▶ Requirement: Please find the lines in the following records that hold "computer", and copy them.

▶ Data for this exercise:
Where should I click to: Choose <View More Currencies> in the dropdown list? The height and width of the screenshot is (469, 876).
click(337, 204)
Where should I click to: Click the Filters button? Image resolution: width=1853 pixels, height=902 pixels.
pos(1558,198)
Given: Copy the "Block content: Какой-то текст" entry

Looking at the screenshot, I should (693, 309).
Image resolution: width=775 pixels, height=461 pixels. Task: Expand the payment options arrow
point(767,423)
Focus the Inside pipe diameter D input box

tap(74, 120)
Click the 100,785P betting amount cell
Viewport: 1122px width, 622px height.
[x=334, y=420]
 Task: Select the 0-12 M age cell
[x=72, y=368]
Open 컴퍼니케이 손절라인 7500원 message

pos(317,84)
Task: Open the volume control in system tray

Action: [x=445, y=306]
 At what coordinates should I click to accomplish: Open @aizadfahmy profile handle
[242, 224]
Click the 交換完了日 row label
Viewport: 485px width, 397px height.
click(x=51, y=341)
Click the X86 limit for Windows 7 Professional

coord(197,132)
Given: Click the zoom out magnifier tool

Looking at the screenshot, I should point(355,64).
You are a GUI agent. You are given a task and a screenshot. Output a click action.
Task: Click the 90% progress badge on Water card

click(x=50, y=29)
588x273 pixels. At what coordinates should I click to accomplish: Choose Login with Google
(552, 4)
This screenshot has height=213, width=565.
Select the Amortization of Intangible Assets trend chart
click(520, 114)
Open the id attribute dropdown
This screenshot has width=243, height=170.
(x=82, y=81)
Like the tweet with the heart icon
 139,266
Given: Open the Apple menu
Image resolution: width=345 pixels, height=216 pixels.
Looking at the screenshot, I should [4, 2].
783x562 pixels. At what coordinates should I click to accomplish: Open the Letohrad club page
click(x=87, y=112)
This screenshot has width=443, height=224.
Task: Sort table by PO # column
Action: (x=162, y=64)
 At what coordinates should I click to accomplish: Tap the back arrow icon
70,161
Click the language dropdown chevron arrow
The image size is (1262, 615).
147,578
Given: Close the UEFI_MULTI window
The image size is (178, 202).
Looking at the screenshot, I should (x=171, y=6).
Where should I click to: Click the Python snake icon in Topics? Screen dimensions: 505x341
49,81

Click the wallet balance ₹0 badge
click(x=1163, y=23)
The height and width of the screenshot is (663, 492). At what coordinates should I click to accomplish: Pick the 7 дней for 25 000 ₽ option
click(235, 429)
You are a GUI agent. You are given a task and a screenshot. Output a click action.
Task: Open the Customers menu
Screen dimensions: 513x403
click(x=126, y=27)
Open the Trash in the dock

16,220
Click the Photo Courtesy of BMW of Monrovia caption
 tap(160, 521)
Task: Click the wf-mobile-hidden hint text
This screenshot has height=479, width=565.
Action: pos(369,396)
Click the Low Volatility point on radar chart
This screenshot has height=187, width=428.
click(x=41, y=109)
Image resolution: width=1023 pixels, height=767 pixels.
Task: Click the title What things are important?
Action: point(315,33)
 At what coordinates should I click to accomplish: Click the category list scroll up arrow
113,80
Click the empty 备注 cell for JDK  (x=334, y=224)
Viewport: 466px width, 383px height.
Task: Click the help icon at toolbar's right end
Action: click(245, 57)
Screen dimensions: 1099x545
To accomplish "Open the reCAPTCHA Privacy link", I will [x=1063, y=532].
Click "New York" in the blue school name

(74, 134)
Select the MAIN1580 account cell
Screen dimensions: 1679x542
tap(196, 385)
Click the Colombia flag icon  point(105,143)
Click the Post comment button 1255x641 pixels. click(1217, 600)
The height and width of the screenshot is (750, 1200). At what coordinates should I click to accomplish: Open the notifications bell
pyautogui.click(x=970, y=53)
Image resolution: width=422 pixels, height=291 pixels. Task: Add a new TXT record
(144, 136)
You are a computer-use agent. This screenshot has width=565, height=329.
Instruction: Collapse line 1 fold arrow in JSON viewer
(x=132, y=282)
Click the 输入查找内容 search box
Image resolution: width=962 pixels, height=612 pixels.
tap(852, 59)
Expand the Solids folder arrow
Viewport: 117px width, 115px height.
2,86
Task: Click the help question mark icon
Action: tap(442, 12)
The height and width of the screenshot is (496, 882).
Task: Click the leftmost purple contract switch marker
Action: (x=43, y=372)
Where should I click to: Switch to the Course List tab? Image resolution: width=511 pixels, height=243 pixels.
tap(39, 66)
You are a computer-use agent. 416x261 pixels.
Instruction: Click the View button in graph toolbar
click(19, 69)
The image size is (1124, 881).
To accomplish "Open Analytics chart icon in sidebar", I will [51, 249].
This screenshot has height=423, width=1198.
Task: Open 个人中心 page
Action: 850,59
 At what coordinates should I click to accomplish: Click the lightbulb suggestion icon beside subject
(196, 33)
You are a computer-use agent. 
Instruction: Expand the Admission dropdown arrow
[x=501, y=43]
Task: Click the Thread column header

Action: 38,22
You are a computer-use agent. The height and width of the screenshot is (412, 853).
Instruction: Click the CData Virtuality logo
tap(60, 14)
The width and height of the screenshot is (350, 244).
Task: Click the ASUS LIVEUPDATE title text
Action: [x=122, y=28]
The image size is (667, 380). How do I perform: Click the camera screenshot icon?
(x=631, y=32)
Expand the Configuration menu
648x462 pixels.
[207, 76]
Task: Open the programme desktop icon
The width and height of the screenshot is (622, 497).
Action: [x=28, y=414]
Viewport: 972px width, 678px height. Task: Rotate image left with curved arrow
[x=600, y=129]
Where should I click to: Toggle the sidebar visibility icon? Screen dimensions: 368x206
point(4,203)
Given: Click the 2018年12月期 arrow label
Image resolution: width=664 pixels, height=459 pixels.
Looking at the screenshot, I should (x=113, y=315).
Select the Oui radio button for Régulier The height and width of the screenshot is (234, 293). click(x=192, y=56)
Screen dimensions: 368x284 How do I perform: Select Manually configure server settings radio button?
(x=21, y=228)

▶ Exercise result:
You are a computer-use agent. This screenshot has width=565, height=329.
You are a computer-use agent. 416x261 pixels.
You are a computer-use agent. 
You are a computer-use agent. The height and width of the screenshot is (412, 853).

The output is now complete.